Washington University School of Medicine was the first in Missouri to offer the Gamma Knife, a highly effective radiation tool that targets brain tumors in patients with gliomas, essential tremors, epilepsy and other neurologic cases. More than 3,000 Gamma Knife procedures later, this innovative tool is giving patients with hard-to-reach and hard-to-treat brain tumors a better chance at survival and recovery.
The Gamma Knife at the Siteman Cancer Center isn't a knife at all. It is a radiation tool known world-wide for its precise, powerful treatment of brain tumors. This equipment focuses 192 precisely guided beams of radiation on targeted areas that cannot be reached through surgery, are multiple in number or are resistant to radiation therapy. For patients whose age or other medical conditions make brain surgery too risky, the Gamma Knife can be a life-saving procedure.

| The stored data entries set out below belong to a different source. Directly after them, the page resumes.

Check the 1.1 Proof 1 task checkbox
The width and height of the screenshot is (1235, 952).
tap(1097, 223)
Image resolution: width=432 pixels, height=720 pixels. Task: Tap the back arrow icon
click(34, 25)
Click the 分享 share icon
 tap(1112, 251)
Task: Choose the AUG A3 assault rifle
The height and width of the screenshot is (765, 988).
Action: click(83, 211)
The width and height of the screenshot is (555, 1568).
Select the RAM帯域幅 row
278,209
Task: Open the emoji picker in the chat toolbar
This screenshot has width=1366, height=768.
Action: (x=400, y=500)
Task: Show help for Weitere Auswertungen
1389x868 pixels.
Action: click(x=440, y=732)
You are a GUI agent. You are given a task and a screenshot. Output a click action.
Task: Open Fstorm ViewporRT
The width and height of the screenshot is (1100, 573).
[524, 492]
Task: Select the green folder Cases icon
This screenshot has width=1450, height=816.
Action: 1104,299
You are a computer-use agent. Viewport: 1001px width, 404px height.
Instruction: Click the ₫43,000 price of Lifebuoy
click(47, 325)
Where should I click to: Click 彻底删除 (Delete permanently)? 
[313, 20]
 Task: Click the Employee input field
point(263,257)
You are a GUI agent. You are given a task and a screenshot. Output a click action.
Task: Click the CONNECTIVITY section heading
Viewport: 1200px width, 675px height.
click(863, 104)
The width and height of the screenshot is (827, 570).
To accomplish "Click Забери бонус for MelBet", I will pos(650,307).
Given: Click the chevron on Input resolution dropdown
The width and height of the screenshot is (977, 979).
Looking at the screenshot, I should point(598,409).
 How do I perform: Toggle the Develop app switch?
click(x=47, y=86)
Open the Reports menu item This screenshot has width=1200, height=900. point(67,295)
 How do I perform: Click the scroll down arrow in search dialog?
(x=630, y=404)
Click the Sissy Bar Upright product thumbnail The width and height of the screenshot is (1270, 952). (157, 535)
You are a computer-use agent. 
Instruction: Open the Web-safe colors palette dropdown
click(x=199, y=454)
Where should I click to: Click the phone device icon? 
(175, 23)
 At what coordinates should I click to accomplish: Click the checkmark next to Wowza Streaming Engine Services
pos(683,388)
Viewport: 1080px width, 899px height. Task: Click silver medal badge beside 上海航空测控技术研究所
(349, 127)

Benefits of Gamma Knife Surgery
The Gamma Knife unit has a long, well-documented history of accuracy and success in delivering focused radiation. Gamma Knife radiosurgery is safe, accurate and cost-efficient. It allows more effective treatment of smaller lesions of the brain and lesions that are near critical structures in the head, such as the brain stem and cranial nerves.
Gamma Knife procedures typically result in shorter hospital stays, fewer complications and less risk for patients. The treatment is minimally invasive, so most patients need little recuperation and can resume normal activities the next day.
What to Expect
Because no incisions are made during Gamma Knife radiosurgery, and because the method of radiation delivery is precise, the risk of surgical complications is low and patients have little discomfort. Most gamma knife patients can be treated as outpatients.
This unique system utilizes a frame, allowing the physician to target a treatment area of the brain with pinpoint accuracy. During treatment, tiny beams of radiation are focused on the target area. These beams are customized for each patient to treat that specific medical condition. A neurosurgeon places the frame on the patient's head to create total head immobility during treatment, since a movement as small as one millimeter in any direction can affect treatment.
Candidates for Gamma Knife radiosurgery may include patients with metastatic brain disease, gliomas, pituitary adenomas, acoustic schwannomas, meningiomas, arteriovenous malformations (AVM), trigeminal neuralgia (facial pain), essential tremors, epilepsy and selected other neurologic conditions.
The Gamma Knife Center at Barnes-Jewish Hospital is jointly owned by Barnes-Jewish Hospital and HealthSouth and opened in June 1998. The facility allows credentialed physicians from the St. Louis metropolitan area to treat patients with certain neurosurgical conditions within the Barnes-Jewish Hospital unit.